Choose one of the remaining healthy cluster nodes that has the most recent version of the Raft log.

To find the node with the most recent log entries, navigate to /var/snap/k8s/common/var/lib/k8sd/state/database on each node and look at all the segment files matching the format 0000000000006145-0000000000006823 (this is just an example). For each node, identify the segment file with the highest end-segment index (e.g., 6823 in the example), then compare across nodes and select the one with the highest index overall.

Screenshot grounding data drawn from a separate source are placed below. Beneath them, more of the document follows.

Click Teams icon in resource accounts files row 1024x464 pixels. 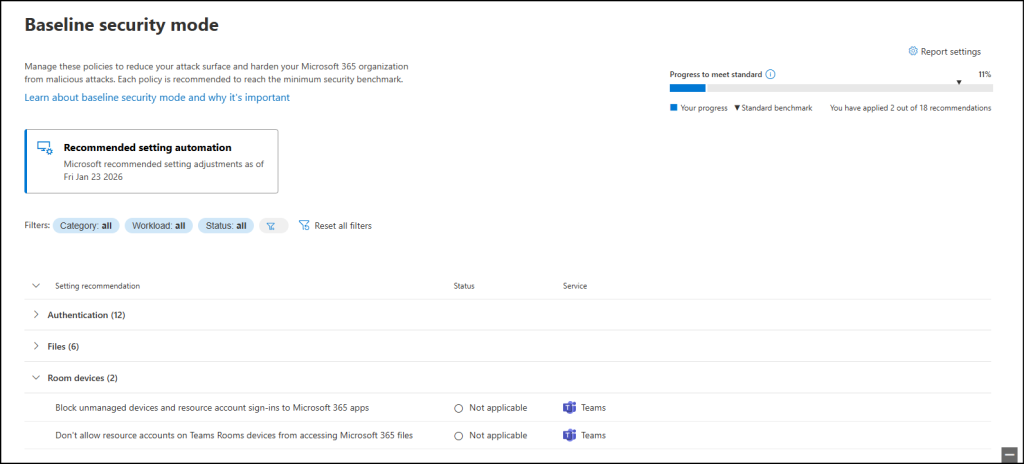pyautogui.click(x=569, y=435)
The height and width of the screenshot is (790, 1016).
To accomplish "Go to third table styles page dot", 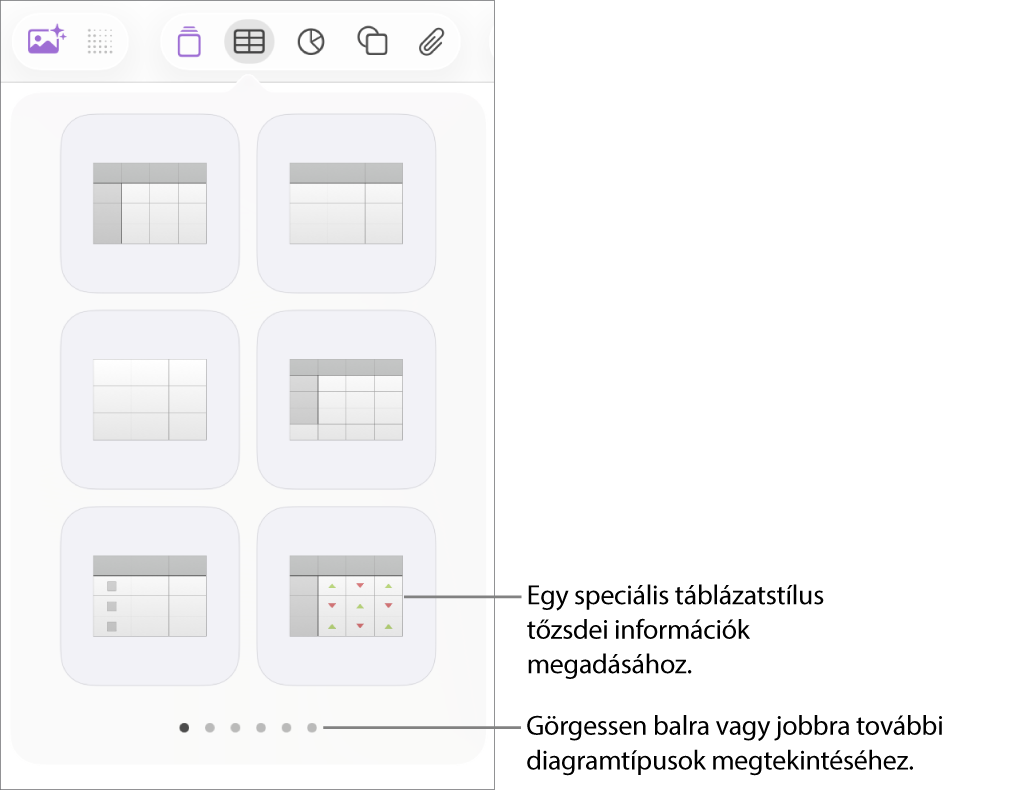I will tap(235, 728).
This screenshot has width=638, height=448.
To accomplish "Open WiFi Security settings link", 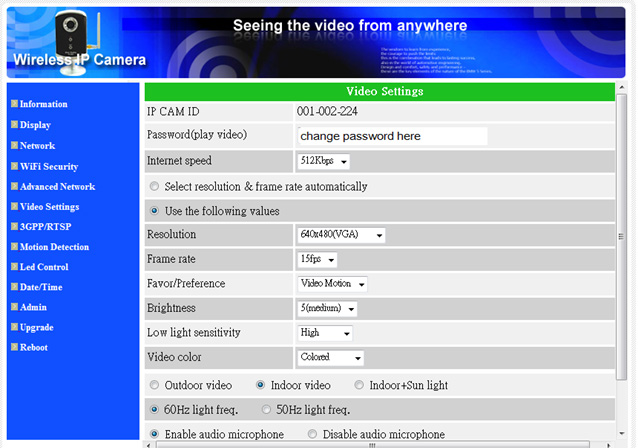I will [48, 167].
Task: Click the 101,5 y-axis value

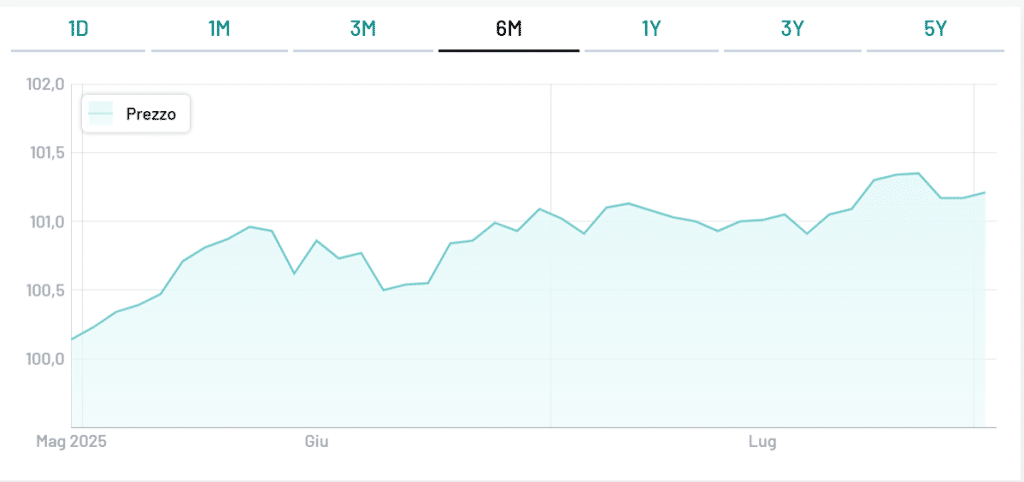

Use the cluster-recover command to reconfigure the Raft members and generate recovery tarballs that are used to restore the cluster datastore on lost nodes. The command is an interactive tool that allows you to modify the relevant files and provides useful hints at each step. On the node with the most recent Raft logs, run:

sudo /snap/k8s/current/bin/k8sd cluster-recover \
    --state-dir=/var/snap/k8s/common/var/lib/k8sd/state \
    --k8s-dqlite-state-dir=/var/snap/k8s/common/var/lib/k8s-dqlite \
    --log-level 0
    --skip-k8s-dqlite

Note

By default, the command will recover both the cluster and Kubernetes datastore Dqlite databases. If one of the databases needs to be skipped, use the --skip-k8sd or --skip-k8s-dqlite flags. This can also be useful when using an external etcd database.

Use the command to update the cluster.yaml file, changing the role of the lost nodes to “spare”. Additionally, verify the addresses and IDs specified in cluster.yaml, info.yaml and daemon.yaml are correct, especially if database files were moved across nodes.

Adjust the log level for additional debug messages by increasing its value. Database backups are created by the command before making any changes.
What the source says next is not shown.